Vagrantfile: The Vagrant script creates 3 virtual ubuntu boxes to be used as web servers and 1 extra ubuntu box to be used as load balancer. Load balancer IP: 10.0.15.11, Webservers IP addresses from 10.0.15.21, 22, 23.
Ansible: The inventory along with right group is dynamically generated. I have also supplied ansible.cfg file which links to generated inventory and useful to run ansible locally. Used roles to have it organized and to have reusable pieces of code.
Ansible roles:
common - holds tasks and handlers which is common to both load balancer and web server. It installs ufw firewall, nginx and git, and configures the firewall on each virtualbox to allow ssh on port 22 and http on port 80, any other traffic is dropped.

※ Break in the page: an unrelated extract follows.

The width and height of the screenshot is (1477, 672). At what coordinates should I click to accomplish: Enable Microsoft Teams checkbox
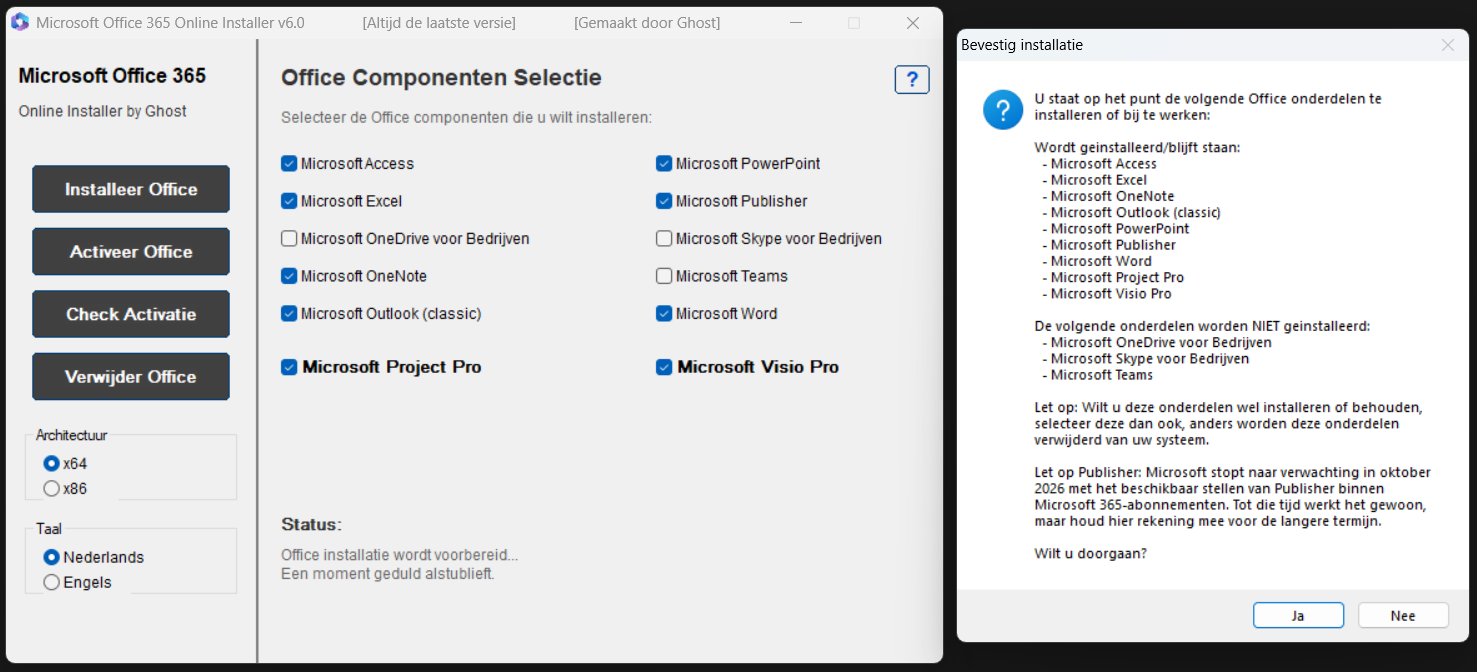tap(664, 276)
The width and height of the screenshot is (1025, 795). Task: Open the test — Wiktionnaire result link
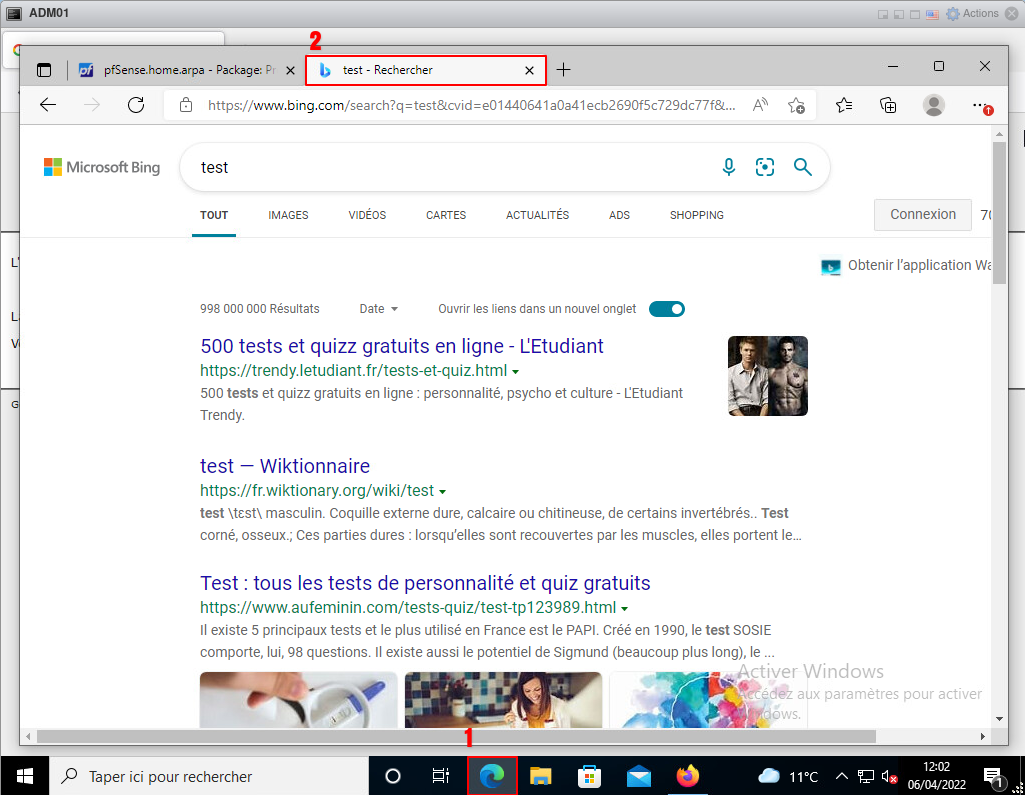pyautogui.click(x=285, y=466)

lb - task and handlers for loadbalancers. It also has config template for ngnix loadbalancer setup (roundrobin).
web - task and handlers for web servers. It also has sample html and config template for nginx webserver setup.
Ansible playbook pb_web provisions the created web servers by installing git, nginx and copy index.html template to webnodes. One can also pull in code from git and same is tested, But that part of task is commented out for now. I have also configured nginx to add a custom response header to include name of hosts.
Ansible playbook pb_lb provisions the load balancer and also updates the config file for load balancer based on _number of web nodes created. It uses facts from ansible to get the ip address of the hosts and add them in load balancer config of nginx.
During production deployment of web sites, I am aware that one can use pre tasks in ansible to bring out one node at a time from load balancer, deploy web application on that node and after deployment, add the node back to loadbalancer. So that one can do rolling deployment, with one node at a time with zero downtime for customers.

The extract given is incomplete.